“It has been my experience that the only people who don’t coo about cows are ranchers. Talk to ranchers. Some of them just can’t stand cattle. And this considered opinion comes from years of involvement — gathering herds from the range, running them through chutes, testing them for pregnancy, impregnating those that require it, finding lost calves on the range, regathering herds for shipping, loading frightened steers onto trucks, and so on. All of this might be less cumbersome if cattle were brighter, is the cowboy’s theory. Brighter, but not brighter than cowboys.”
— Nora Janssen Seton,
The Road to My Farm, 1993
There was a never-ending argument around our round table, and it usually involved a problem breeding back one of the Holsteins in the milking herd. I was clamoring for giving just a little more time, as Dad pulled out the milk testing records to prove why the plummeting herd average just might be the fault of giving too many of my “favorites” just a little more time.
The second argument tended to run to the question of intelligence among the cattle. I was way beyond certain that the springing heifers I was battling to stanchion train were the only cattle who had not yet come in to any gifts of intelligence.

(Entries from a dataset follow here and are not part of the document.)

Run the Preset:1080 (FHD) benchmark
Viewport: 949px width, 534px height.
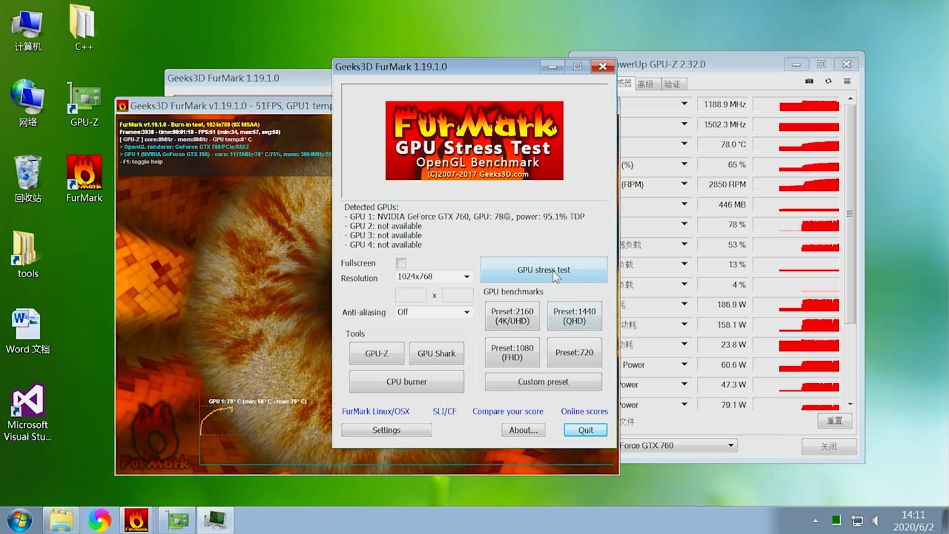coord(511,352)
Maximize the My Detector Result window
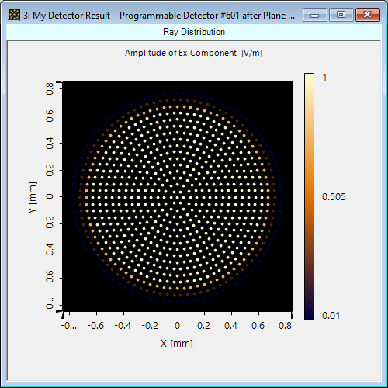The width and height of the screenshot is (388, 388). click(341, 15)

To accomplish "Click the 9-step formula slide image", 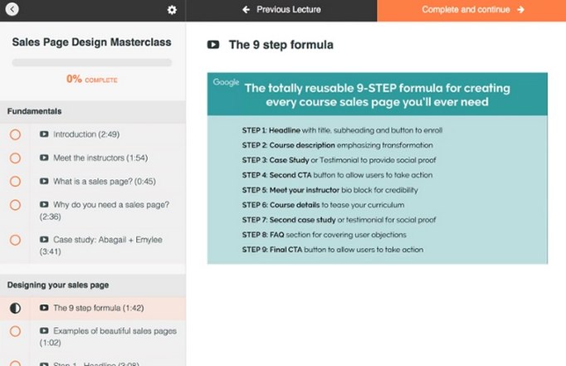I will point(377,168).
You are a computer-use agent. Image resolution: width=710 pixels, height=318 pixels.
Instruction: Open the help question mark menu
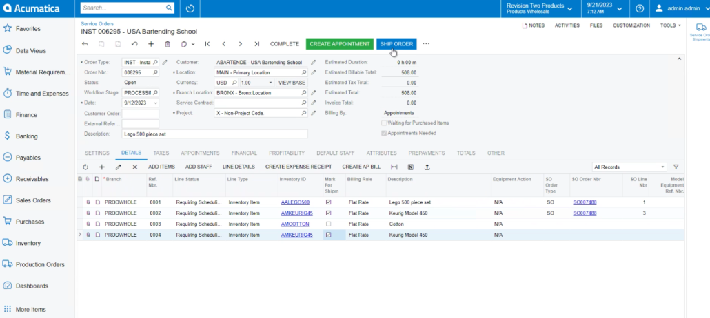click(640, 8)
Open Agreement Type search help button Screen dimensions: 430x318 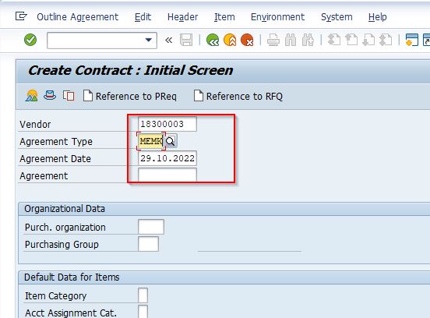[171, 141]
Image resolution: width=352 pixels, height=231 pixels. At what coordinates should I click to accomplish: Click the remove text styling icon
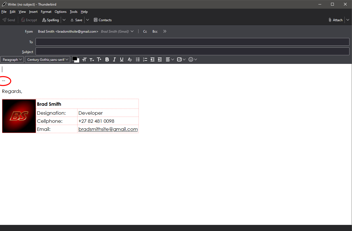click(130, 59)
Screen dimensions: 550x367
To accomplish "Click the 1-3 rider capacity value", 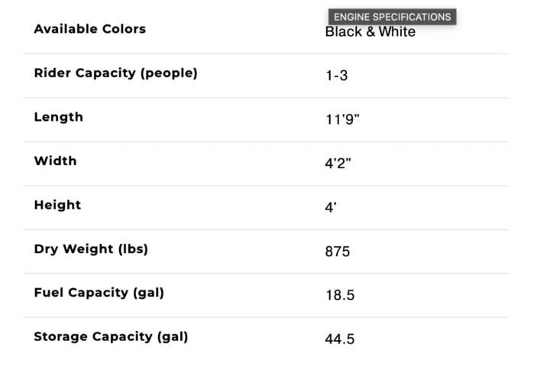I will 337,76.

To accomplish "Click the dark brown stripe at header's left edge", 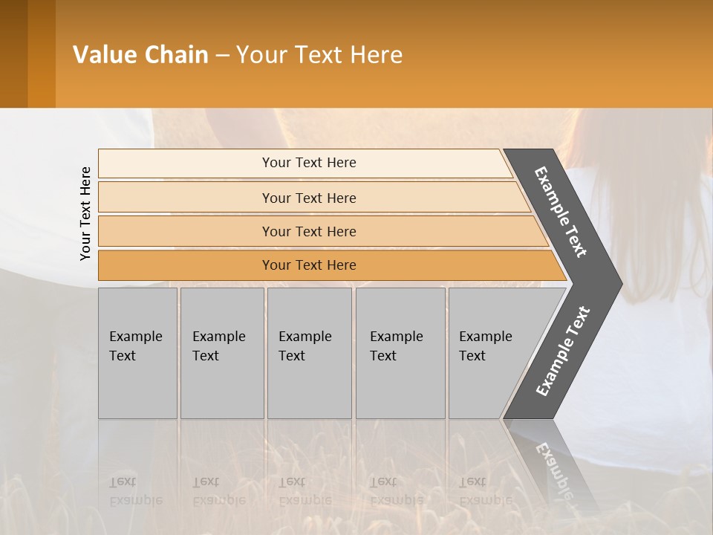I will [x=13, y=54].
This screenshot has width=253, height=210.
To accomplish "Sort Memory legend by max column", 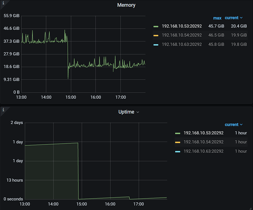I will [x=217, y=18].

The older, sweeter, more seasoned milk cows were blessed with not only brains but personality, and I was constantly championing for the right to keep them on the Earth just a little while longer.
Cycle of life
One of the hardest things for any farm kid to come to grips with is that the cycle of life on a farm is finite, and drastically so. I remember the first time I ever read E.B. White’s Charlotte’s Web, I nearly jumped for joy in realizing that others might read this and know exactly what I had been dealing with all my life.

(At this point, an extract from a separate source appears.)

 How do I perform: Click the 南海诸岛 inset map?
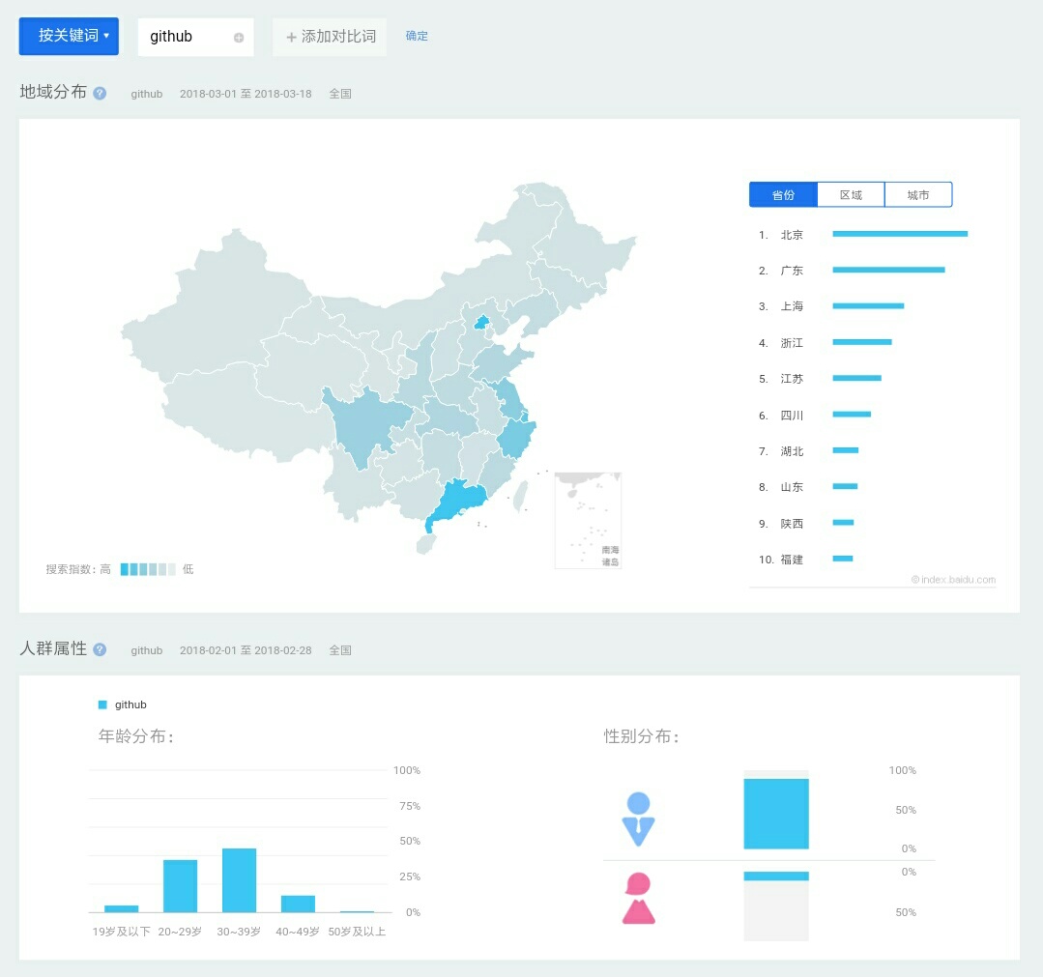[588, 520]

“Please read this before you go to bed tonight,” I remember imploring while my dad sat in his easy chair. He took my small library book in his large, weather-worn hands and said, “I can barely keep my eyes open. Why don’t you tell me what it’s about?”

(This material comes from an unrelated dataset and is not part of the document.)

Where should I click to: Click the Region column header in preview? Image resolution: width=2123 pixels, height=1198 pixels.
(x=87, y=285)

The story of Charlotte’s Web
I began talking, trying to channel the character of Fern’s spunk and spirit, spinning the story of Charlotte’s Web, looking up some of my favorite parts about Wilbur and reading those out loud.
Dad listened, his bright blue eyes looking back in to mine. I was certain that I was getting through, and I could see a whole new world opening up to me.
New barn
I envisioned a new barn appearing on our farm with plenty of green pasture all around it to house lots of aging cows and pigs. Heck, maybe we would even expand in to a few geriatric pet goats and chickens, and this sanctuary barn would be blessed with lots of gray spiders, carrying various forms of the name Charlotte, spinning webs from the open barn doors to the rafters.
“I know you would like for our farm to be just like that one,” Dad said with kindness. “I have always let you and your sisters work to save the pigs and calves that you insist on trying to save. But, the hard truth is, even the good Lord himself realizes that they can’t all make it. And none of them can live forever. It’s just the way it is. I’m sorry, but that’s the cold, hard truth.”
I remember taking my book back from him and heading for bed, fighting a lump in my throat, feeling defeated.
Never stopped trying
But I never stopped trying. I would point out any little thing to prove my favorite milk cow was blessed with intelligence and personality, which therefore should be reason enough to keep her around.
Imagine shipping a pet to the cull floor when she has proven herself worthy of a great dinnertime story just the night before. It was agony for a kid with too much heart.
I never stopped thinking I just needed a Charlotte of my own, spinning the words “SOME COW” in the sunny door leading to the free stalls. That just might have changed everything!
Thank you for this story. I grew up a farmkid like you, who shares your agony of the heart. Although we can’t stop reality, I guess we can feel good that we never stopped caring.